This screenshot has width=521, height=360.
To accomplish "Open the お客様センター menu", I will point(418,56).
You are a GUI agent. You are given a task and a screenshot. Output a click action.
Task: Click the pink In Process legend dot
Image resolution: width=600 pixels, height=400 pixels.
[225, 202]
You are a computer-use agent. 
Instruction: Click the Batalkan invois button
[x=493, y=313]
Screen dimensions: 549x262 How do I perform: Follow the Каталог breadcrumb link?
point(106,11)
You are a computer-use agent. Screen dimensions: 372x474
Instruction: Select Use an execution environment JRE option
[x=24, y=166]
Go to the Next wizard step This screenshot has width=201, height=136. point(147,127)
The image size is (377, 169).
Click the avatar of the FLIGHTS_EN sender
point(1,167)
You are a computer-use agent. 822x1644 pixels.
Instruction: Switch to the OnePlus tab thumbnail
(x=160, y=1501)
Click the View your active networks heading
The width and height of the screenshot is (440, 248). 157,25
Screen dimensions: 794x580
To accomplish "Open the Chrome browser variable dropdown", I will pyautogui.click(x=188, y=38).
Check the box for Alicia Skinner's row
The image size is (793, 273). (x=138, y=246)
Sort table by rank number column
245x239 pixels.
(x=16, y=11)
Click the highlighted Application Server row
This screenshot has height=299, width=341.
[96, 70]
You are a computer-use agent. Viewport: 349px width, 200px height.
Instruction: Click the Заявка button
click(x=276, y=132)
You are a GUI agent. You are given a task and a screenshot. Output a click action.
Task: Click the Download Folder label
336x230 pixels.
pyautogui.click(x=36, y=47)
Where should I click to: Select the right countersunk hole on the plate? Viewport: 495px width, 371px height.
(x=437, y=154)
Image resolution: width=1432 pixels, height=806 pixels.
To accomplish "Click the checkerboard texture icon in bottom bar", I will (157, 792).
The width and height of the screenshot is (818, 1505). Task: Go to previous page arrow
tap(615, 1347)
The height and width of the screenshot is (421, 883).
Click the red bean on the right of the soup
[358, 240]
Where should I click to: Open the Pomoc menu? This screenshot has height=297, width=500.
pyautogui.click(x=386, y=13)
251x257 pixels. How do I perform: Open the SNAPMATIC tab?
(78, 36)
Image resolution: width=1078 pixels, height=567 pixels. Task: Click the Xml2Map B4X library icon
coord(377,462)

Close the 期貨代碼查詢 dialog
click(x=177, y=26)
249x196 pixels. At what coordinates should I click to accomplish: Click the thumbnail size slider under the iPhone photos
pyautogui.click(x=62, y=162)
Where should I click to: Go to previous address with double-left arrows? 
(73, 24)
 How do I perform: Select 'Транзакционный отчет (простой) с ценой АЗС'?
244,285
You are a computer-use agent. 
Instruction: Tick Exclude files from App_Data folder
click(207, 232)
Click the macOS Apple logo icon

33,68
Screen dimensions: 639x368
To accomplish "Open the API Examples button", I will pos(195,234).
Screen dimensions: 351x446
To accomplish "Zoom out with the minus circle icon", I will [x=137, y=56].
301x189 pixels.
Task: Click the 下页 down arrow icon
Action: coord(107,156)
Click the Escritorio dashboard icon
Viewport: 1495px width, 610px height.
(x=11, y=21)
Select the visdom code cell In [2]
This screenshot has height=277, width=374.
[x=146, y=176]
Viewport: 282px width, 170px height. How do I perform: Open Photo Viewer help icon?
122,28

● ● ●

◆ Your goal ◆
Recopy the entries above in their entirety, exactly.

◆ Your solution ◆
This screenshot has width=521, height=360.
To accomplish "Open the お客様センター menu", I will point(418,56).
You are a GUI agent. You are given a task and a screenshot. Output a click action.
Task: Click the pink In Process legend dot
Image resolution: width=600 pixels, height=400 pixels.
[225, 202]
You are a computer-use agent. 
Instruction: Click the Batalkan invois button
[x=493, y=313]
Screen dimensions: 549x262 How do I perform: Follow the Каталог breadcrumb link?
point(106,11)
You are a computer-use agent. Screen dimensions: 372x474
Instruction: Select Use an execution environment JRE option
[x=24, y=166]
Go to the Next wizard step This screenshot has width=201, height=136. point(147,127)
The image size is (377, 169).
Click the avatar of the FLIGHTS_EN sender
point(1,167)
You are a computer-use agent. 822x1644 pixels.
Instruction: Switch to the OnePlus tab thumbnail
(x=160, y=1501)
Click the View your active networks heading
The width and height of the screenshot is (440, 248). 157,25
Screen dimensions: 794x580
To accomplish "Open the Chrome browser variable dropdown", I will pyautogui.click(x=188, y=38).
Check the box for Alicia Skinner's row
The image size is (793, 273). (x=138, y=246)
Sort table by rank number column
245x239 pixels.
(x=16, y=11)
Click the highlighted Application Server row
This screenshot has height=299, width=341.
[96, 70]
You are a computer-use agent. Viewport: 349px width, 200px height.
Instruction: Click the Заявка button
click(x=276, y=132)
You are a GUI agent. You are given a task and a screenshot. Output a click action.
Task: Click the Download Folder label
336x230 pixels.
pyautogui.click(x=36, y=47)
Where should I click to: Select the right countersunk hole on the plate? Viewport: 495px width, 371px height.
(x=437, y=154)
Image resolution: width=1432 pixels, height=806 pixels.
To accomplish "Click the checkerboard texture icon in bottom bar", I will (157, 792).
The width and height of the screenshot is (818, 1505). Task: Go to previous page arrow
tap(615, 1347)
The height and width of the screenshot is (421, 883).
Click the red bean on the right of the soup
[358, 240]
Where should I click to: Open the Pomoc menu? This screenshot has height=297, width=500.
pyautogui.click(x=386, y=13)
251x257 pixels. How do I perform: Open the SNAPMATIC tab?
(78, 36)
Image resolution: width=1078 pixels, height=567 pixels. Task: Click the Xml2Map B4X library icon
coord(377,462)

Close the 期貨代碼查詢 dialog
click(x=177, y=26)
249x196 pixels. At what coordinates should I click to accomplish: Click the thumbnail size slider under the iPhone photos
pyautogui.click(x=62, y=162)
Where should I click to: Go to previous address with double-left arrows? 
(73, 24)
 How do I perform: Select 'Транзакционный отчет (простой) с ценой АЗС'?
244,285
You are a computer-use agent. 
Instruction: Tick Exclude files from App_Data folder
click(207, 232)
Click the macOS Apple logo icon

33,68
Screen dimensions: 639x368
To accomplish "Open the API Examples button", I will pos(195,234).
Screen dimensions: 351x446
To accomplish "Zoom out with the minus circle icon", I will [x=137, y=56].
301x189 pixels.
Task: Click the 下页 down arrow icon
Action: coord(107,156)
Click the Escritorio dashboard icon
Viewport: 1495px width, 610px height.
(x=11, y=21)
Select the visdom code cell In [2]
This screenshot has height=277, width=374.
[x=146, y=176]
Viewport: 282px width, 170px height. How do I perform: Open Photo Viewer help icon?
122,28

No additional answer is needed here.